■ Exercise goal
Transcribe the closing lines of the listing exactly, starting at the one that contains "Política de cookies (261, 440)" and including the last.

■ Provided records
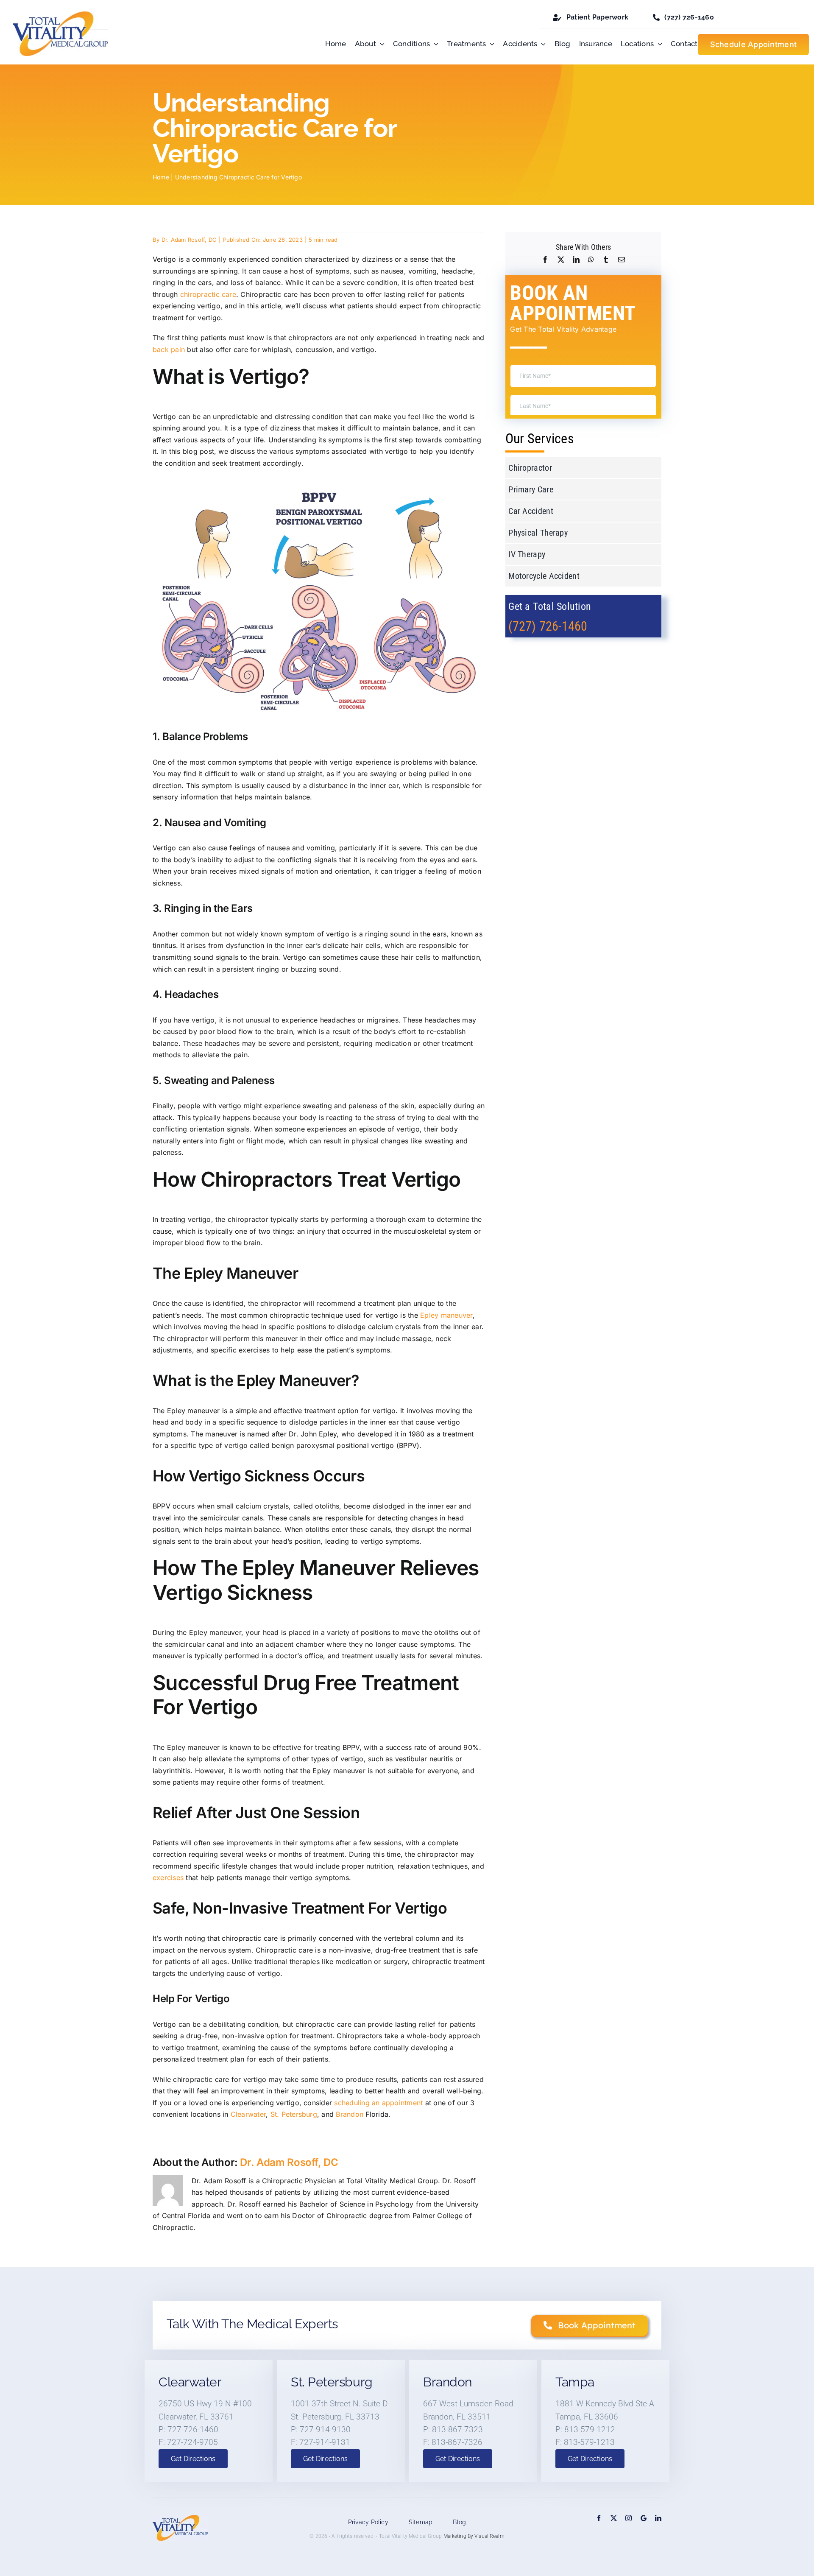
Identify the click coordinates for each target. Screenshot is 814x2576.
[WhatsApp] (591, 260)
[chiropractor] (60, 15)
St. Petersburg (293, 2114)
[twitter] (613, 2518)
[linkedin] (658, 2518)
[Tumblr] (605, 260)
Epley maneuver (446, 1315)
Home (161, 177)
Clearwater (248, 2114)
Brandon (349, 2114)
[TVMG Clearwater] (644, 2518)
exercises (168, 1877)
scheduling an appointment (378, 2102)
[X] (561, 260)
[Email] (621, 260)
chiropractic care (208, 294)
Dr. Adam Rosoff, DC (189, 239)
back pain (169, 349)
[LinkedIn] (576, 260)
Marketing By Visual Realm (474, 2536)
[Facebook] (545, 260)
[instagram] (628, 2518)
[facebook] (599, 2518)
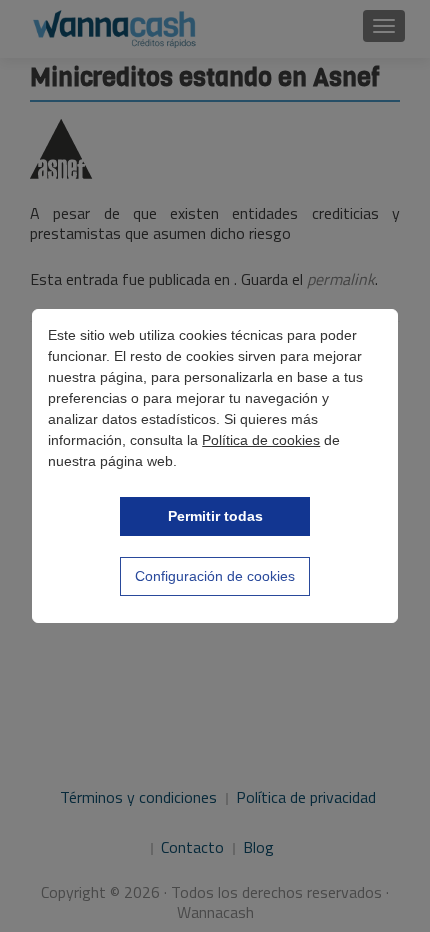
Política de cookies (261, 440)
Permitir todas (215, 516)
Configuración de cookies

■ Answer for this exercise
Política de cookies (261, 440)
Permitir todas (215, 516)
Configuración de cookies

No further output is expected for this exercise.